松本市中央1のMウイングで18日に開かれた松本落語会の例会では、師匠の柳家花緑さんと高座に上がった。当日はマイクの調子が悪く、マイクなしで声を張り上げて一席を演じ、「声がつぶれても本望」と言って会場を沸かせた。
圭花さんは明治大学農学部を卒業後、食品会社の研究職に就いた。10代前半、東京・上野でふと見た落語に魅せられ、寄席をよく見るように。「噺家ってかっこいい。自分でもできるんじゃないか」と思い、29歳を目前に弟子入りした。
出身地の大町や、松本の中町・蔵シック館などで自ら寄席を開くなど研さんも重ね、松本落語会の例会にもたびたび招かれた。師匠の花緑さんは「やりたい話をどんどん覚え、情熱を常に持っている。一番いい時はもっと先にある。地元の人には特にひいきにしてほしい」と話す。

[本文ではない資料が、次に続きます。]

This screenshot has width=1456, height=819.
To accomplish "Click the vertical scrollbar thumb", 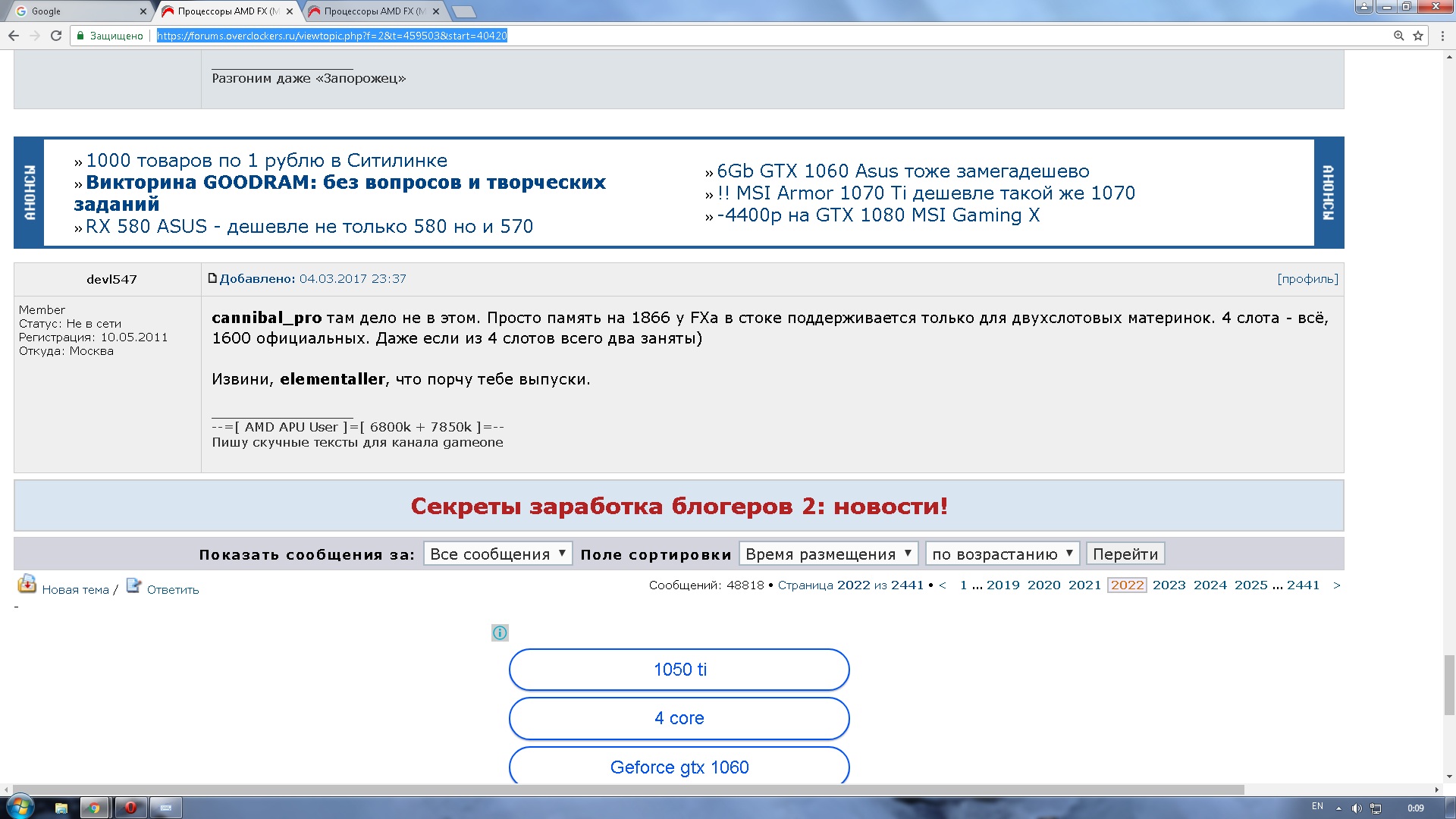I will (x=1449, y=685).
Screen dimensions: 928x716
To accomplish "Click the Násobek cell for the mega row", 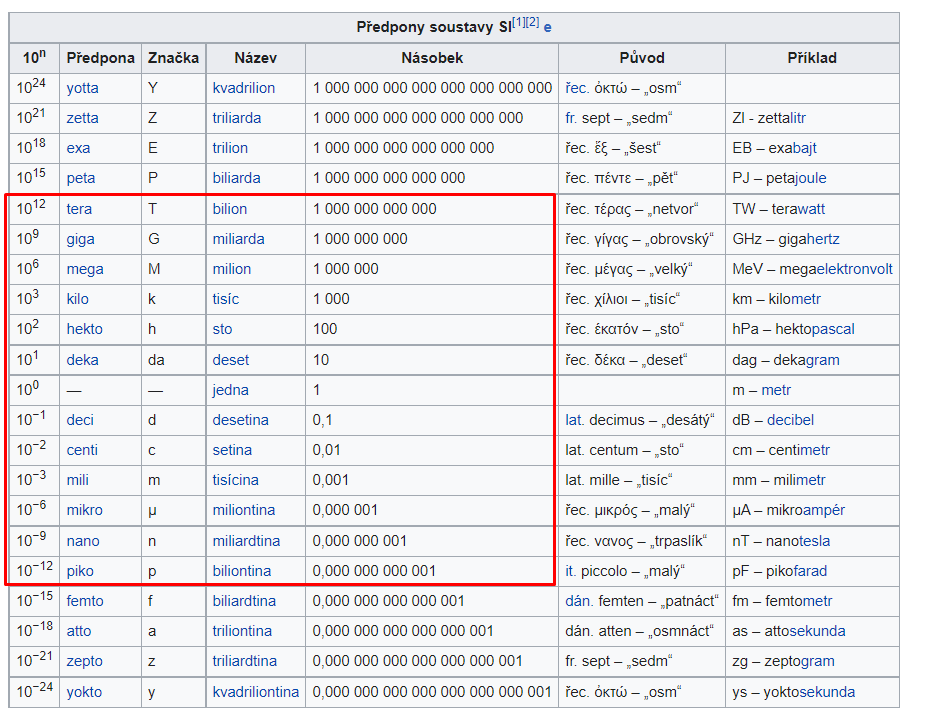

圭花さんは高校時代、サッカー漬けの毎日だった。3年生の時には全国高校総体にFWとして出場。今でも時折、母校が出場する試合を観戦するなど母校愛は強い。圭花さんと同期の主将で、県ケ丘高サッカー部の浅輪賢史監督は「ずばっと笑わせる感覚があり、ムードメーカーだった」と振り返り「好きなことを諦めず、自己実現するのは素晴らしい。『笑点』に出るくらいになってほしい」とエールを送っている。